1. A fusion gene, which is characterized in that the nucleotide sequence of the fusion gene is shown as a first sequence, and the nucleotide sequence of the first sequence is shown as SEQ ID NO: 1.
2. A plasmid vector, wherein the plasmid vector comprises: a pUC plasmid; and the fusion gene according to claim 1 inserted into the pUC plasmid.
3. The plasmid vector according to claim 2, wherein said pUC plasmid is selected from any one of pUC17 plasmid, pUC18 plasmid and pUC19 plasmid.

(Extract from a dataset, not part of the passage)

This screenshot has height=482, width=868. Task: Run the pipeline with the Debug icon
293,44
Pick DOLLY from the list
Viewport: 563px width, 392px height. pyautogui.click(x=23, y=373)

4. A transfer vector, the transfer vector comprising: baculovirus transfer plasmids; and the fusion gene of claim 1 inserted into the baculovirus transfer plasmid.
5. The transfer vector of claim 4, wherein the baculovirus transfer plasmid is selected from any one of pFastBac 1, pVL1393 and pFastBac dual.
6. A recombinant plasmid, characterized in that it comprises: bacmid vector; and the fusion gene according to claim 1 inserted into the Bacmid of the baculovirus vector.
7. A transfected cell, wherein the transfected cell is formed by transfecting a host cell with the recombinant plasmid of claim 6;
the host cell is selected from any one of Sf9 cells, high Five cells or Sf21 cells.
8. A fusion protein formed by expressing a fusion gene from the transfected cell of claim 7; the nucleotide sequence of the fusion gene is shown as a first sequence, and the nucleotide sequence of the first sequence is shown as SEQ ID NO: 1.
9. A fusion protein, wherein the amino acid sequence of the fusion protein is shown as a third sequence, and the amino acid sequence of the third sequence is shown as SEQ ID NO: 2.
10. A method for producing the fusion protein according to claim 8 or 9, comprising the steps of:
preparing a fusion gene; the nucleotide sequence of the fusion gene is shown as a first sequence, and the nucleotide sequence of the first sequence is shown as SEQ ID NO:1 is shown in the specification;
cloning the fusion gene into baculovirus transfer plasmid to obtain transfer vector;
transforming DH10Bac strain by using the transfer vector, screening out recombinant strain, extracting recombinant plasmid containing the fusion gene, and transferring the host cell to obtain transfected cell;
And collecting a cell culture of the transfected cells, and purifying to obtain the fusion protein.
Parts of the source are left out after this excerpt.